Session Eight: The Contribution of Neurophysiology: How the Brain works
Neurphysiologists are providing a wealth of data on how the brain works. The vision that is emerging is one of the brain as yet another darwinian system, that is shaped mainly by experience. The genetic code determines only the initial configuration of the brain, but most of its development is driven by experience: the same type of competition that occurs among organisms also occurs among neural connections.
Session Nine: The Contribution of Thermodynamics: Self-organization and the Science of Emergence
All darwinian systems create order from disorder, a process that violates one of Physics' fundamental laws, the law of entropy. Physicists are trying to reconcile the obvious reality of life with that law. Nonequilibrium thermodynamics and many other disciplines have originated over the last few decades. The discipline of self-organizing systems views the mind as a self-organizing system. Theoretical physicists are also advancing theories of consciousness based on quantum relativistic mechanisms.

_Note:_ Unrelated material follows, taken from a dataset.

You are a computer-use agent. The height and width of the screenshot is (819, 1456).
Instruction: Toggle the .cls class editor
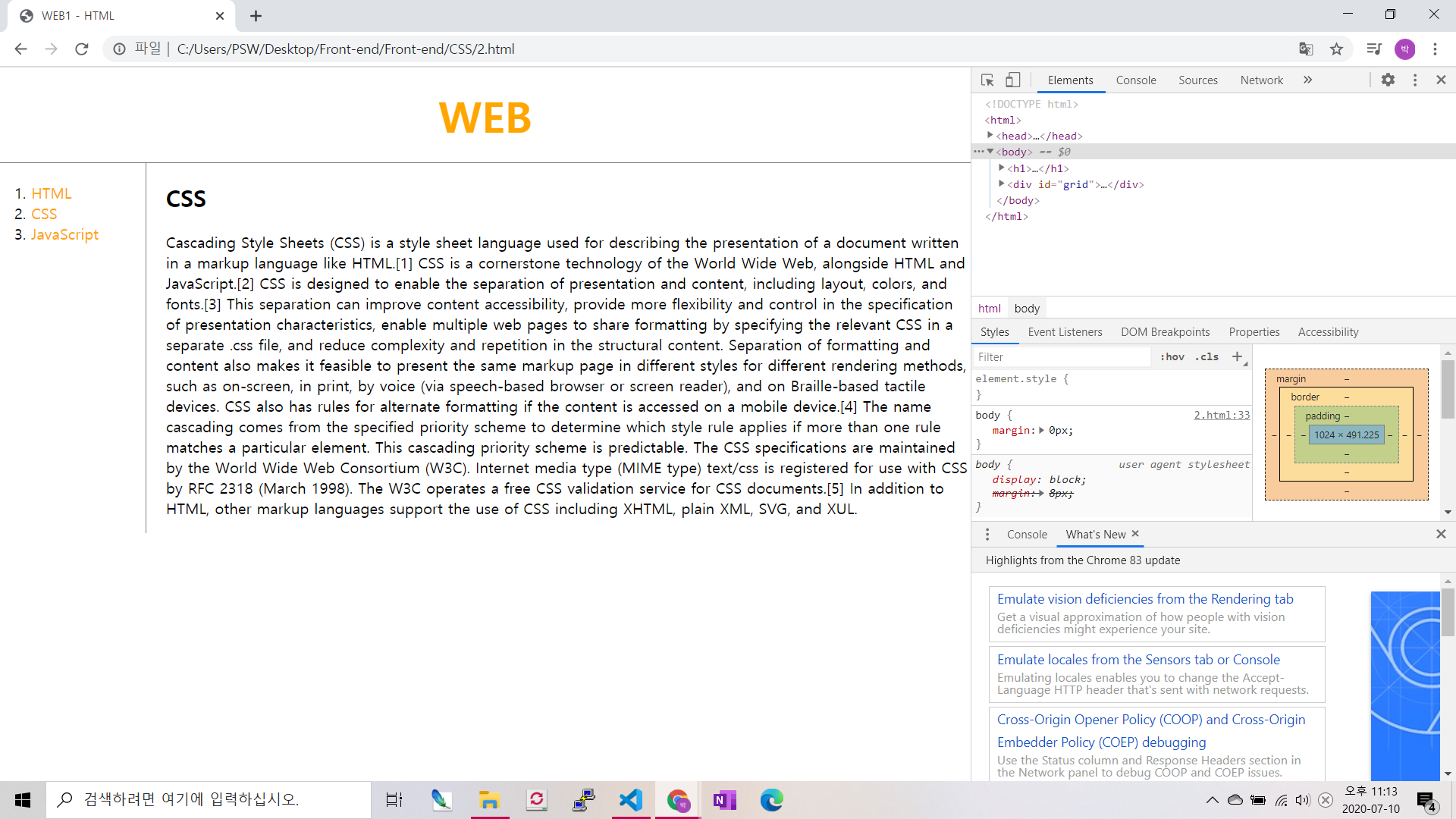click(1207, 356)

Session Nine: The Contribution of Physics: the Application of Relativity and Quantum theories to the study of consciousness
While the traditional interpretation of Quantum Mechanics is questioned and new theories offer to unify it with Relativity Theory, it seems more and more likely that we do not have a good theory of the universe we inhabit.
Session Ten: Towards a Science of Consciousness/ What are We?
Classes will consist of lecture and discussion.
Grades will be assigned based on the level of comprehension of the subjects, assessed through individual and group discussions and/or papers (depending on the size of the class).
My book "The Nature of Consciousness" is the reader of the course.